High-profile Internet entertainment company Scour.com said Tuesday that it will shut down its controversial multimedia file-sharing and searching network within 48 hours in an effort to resolve pending litigation and smooth the progress of its assets sale in U.S. Bankruptcy Court in Los Angeles.
“We believe our unilateral decision to take down the exchange will facilitate a resolution of the copyright infringement litigation pending against Scour,” Scour president Dan Rodrigues said. “In addition, we expect the shutdown to facilitate a sale of Scour’s assets, which will maximize creditor recovery.”
In a related development, software developer CenterSpan Communications said Tuesday that it plans to submit a bid with the court to buy out Scour’s assets.
Swapping Service Triggers Lawsuit
Los Angeles-based Scour.com, which was backed by Hollywood heavyweight Michael Ovitz, filed for Chapter 11 bankruptcy protection from its creditors last month in part to ensure its continued operation in the face of costly legal challenges.
Scour.com has been fighting to stave off a copyright infringement lawsuit brought in July by the Motion Picture Association of America (MPAA), the Recording Industry Association of America (RIAA) and the National Publishers Association (NMPA).
At the heart of the legal battle was the company’s peer-to-peer digital file-sharing service Scour Exchange, which is used by millions of registered members.
The bankruptcy filing allowed Scour.com not only to keep all of its services up and running during the proceedings but also to stay the pending litigation.
Bidding War Erupts
CenterSpan did not provide any details about its bid for Scour. Last month, CenterSpan announced plans to create its own file-sharing network that would incorporate digital rights management (DRM), which allows a content provider to set restrictions on the usage of its material.

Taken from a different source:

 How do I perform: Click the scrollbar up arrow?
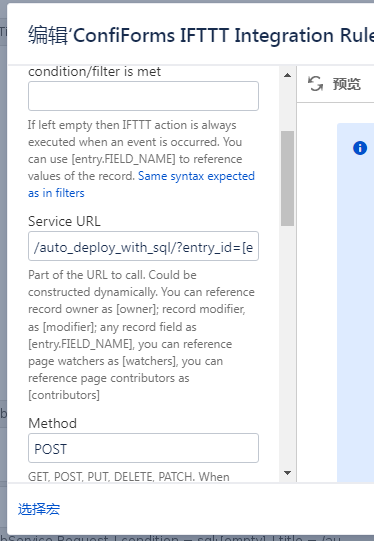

The Hillsboro, Oregon-based company said if it placed the winning bid, it would shut down Scour Exchange and relaunch it in 2001 as a secure and legal distribution channel that utilizes the DRM technology platform and compensates copyright holders.

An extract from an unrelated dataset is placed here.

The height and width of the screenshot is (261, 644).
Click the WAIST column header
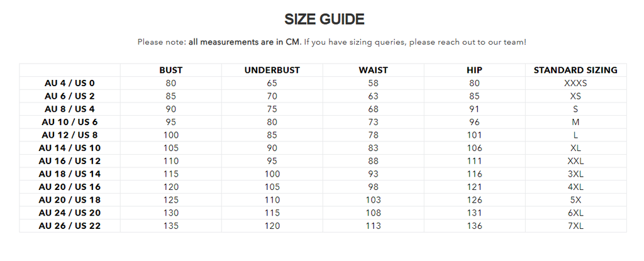point(373,70)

CenterSpan’s announcement was issued prior to the statement from Scour that it would close Scour Exchange.
“While our bid will be structured as an asset acquisition to avoid contingent liabilities, we view Scour as very strategic and want the Scour founders and employees to join our team,” CenterSpan chief executive officer Frank G. Hausmann said.

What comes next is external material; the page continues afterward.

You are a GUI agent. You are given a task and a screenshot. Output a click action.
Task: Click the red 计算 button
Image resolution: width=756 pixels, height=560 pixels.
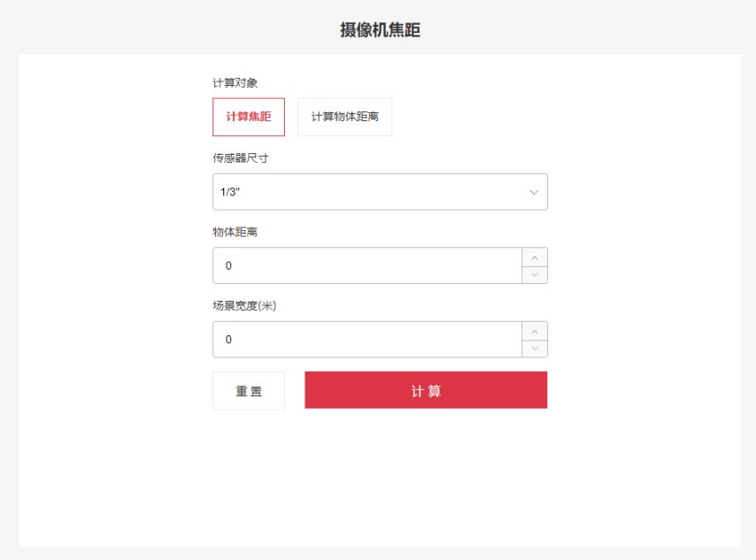click(x=426, y=390)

CenterSpan will have to edge out some competition to take over Scour. Earlier this month, online music product and services site Listen.com offered to buy Scour for US$5 million and over 525,000 shares of its stock.
A published report said Wednesday that the attorneys for Scour, Perkins Coie LLP, angered U.S. Bankruptcy Court Judge Kathleen P. March when it was revealed in court that the firm owns $270,000 worth of shares in Listen.com — a conflict of interest, March said.
“In 10 years on the bench, I’ve never seen this sort of professional irresponsibility,” March reportedly said.
Bidding Still Open
According to the court, any interested party must deposit US$500,000 with Scour counsel no later than December 5th to quality as a bidder.
The successful bidder will be determined at a final sales proceeding scheduled for December 12th.